Un impôt plancher de 2 % sur les patrimoines de plus de 100 millions ?
De quoi parle-t-on ?
Proposée par l'économiste Gabriel Zucman, cette taxe garantirait que les quelque 1 800 foyers français détenant plus de 100 M€ de patrimoine paient chaque année au moins 2 % de sa valeur en impôts, tous prélèvements confondus. Elle répond à un constat empirique : au sommet de la distribution, le taux d'imposition effectif décroît.
Ce qui fait débat
Le constat de départ (les ultra-riches paient proportionnellement moins) est peu contesté ; la solution l'est. Comment évaluer chaque année des actifs non cotés ? Un fondateur d'entreprise peu liquide devra-t-il vendre des titres pour payer ? Et que vaut une taxe nationale sur l'assiette la plus mobile du monde ?
Ce que disent les partisans
Les travaux IPP montrent que le taux effectif d'imposition décroît au sommet : les milliardaires logent leurs revenus dans des holdings faiblement imposées. Un plancher corrige mécaniquement cette régressivité.
L'assiette est étroite (≈ 1 800 foyers) : le contrôle est administrativement concevable, contrairement à l'ISF de masse.
Source : Estimations Zucman / IPP
La dynamique est internationale : le G20 a mandaté en 2024 des travaux sur une imposition minimale des très grandes fortunes, sur le modèle de l'impôt minimum des multinationales.
Source : Rapport Zucman pour la présidence brésilienne du G20 (2024)
Ce que disent les critiques
L'essentiel de ces patrimoines est constitué de titres d'entreprises non cotées : leur valorisation annuelle est techniquement fragile et juridiquement contestable.
Source : Difficultés classiques d'évaluation des actifs illiquides
Imposer un patrimoine qui ne produit pas de revenu liquide peut forcer des ventes de titres — avec un risque de dilution du contrôle d'entreprises françaises.
Source : Objection récurrente des fiscalistes et organisations patronales
Le Conseil constitutionnel censure les impositions jugées confiscatoires ou déconnectées de la capacité contributive : un impôt sur des plus-values latentes est juridiquement exposé.
Source : Jurisprudence sur l'article 13 de la Déclaration de 1789
Ça a déjà été essayé
États-Unis — « billionaire minimum income tax » (2022) — ça n'a pas marché
Ce qui a été fait : Projet d'impôt minimum incluant les plus-values latentes des milliardaires.
Résultat : Jamais adopté : bloqué notamment sur la constitutionnalité d'imposer des gains non réalisés.
Ce que ça nous apprend : Le nœud — taxer une richesse non réalisée — n'a encore été tranché nulle part à grande échelle.
Impôt minimum mondial sur les multinationales (2021-2024) — ça a plutôt marché
Ce qui a été fait : Accord OCDE fixant un taux effectif minimal de 15 % sur les bénéfices des grandes entreprises.
Résultat : Adopté par plus de 140 pays et entré en vigueur : la logique du « plancher » a fonctionné pour les entreprises.
Ce que ça nous apprend : Le précédent le plus encourageant pour les partisans : un plancher mondial coordonné est possible.
Ce que disent les économistes
Débat vif et de haut niveau.

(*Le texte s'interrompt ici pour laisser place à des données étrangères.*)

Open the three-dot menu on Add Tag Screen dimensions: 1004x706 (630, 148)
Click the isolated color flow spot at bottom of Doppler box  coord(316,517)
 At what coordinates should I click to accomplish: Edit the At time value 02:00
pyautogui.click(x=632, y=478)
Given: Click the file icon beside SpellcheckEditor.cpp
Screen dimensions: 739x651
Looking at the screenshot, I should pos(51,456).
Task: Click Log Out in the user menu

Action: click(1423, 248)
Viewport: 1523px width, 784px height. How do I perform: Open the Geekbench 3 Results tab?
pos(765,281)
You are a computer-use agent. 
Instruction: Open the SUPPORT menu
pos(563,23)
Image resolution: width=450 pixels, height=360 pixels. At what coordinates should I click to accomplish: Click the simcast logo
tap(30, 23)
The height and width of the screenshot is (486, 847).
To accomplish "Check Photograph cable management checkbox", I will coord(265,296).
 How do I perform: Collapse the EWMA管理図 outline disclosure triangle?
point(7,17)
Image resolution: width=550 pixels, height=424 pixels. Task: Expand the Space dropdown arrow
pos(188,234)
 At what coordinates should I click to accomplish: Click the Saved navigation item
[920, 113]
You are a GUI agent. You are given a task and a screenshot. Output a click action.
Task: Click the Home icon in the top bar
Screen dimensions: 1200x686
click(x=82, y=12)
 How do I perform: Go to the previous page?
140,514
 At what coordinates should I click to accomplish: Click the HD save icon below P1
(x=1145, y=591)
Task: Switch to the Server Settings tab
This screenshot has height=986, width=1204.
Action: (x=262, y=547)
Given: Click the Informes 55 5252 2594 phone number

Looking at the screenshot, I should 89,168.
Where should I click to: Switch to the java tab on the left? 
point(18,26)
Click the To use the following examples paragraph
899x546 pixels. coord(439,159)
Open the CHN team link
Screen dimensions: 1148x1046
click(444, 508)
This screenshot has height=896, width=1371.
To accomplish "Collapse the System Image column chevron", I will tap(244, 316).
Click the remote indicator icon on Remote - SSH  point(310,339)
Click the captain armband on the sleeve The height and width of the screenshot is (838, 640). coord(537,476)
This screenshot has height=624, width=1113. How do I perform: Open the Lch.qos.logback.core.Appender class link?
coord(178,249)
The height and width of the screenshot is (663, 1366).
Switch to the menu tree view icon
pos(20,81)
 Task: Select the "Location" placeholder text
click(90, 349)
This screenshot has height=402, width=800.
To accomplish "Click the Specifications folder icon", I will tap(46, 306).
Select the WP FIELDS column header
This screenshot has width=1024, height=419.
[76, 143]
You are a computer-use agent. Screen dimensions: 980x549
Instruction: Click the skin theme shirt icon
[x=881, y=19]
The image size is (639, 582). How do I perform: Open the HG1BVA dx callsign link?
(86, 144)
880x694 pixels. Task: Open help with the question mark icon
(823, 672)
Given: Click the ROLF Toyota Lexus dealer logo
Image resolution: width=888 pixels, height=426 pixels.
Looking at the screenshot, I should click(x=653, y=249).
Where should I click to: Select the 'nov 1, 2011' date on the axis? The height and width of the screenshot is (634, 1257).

Le diagnostic de régressivité au sommet est largement admis depuis les travaux de l'IPP. Sur le remède, Zucman, Piketty et Landais défendent le plancher patrimonial ; d'autres (dont plusieurs anciens du Conseil d'analyse économique) préfèrent corriger par l'imposition des revenus des holdings, des successions ou une « exit tax » renforcée — mêmes objectifs, instruments moins exposés juridiquement. Personne ne défend le statu quo comme équitable.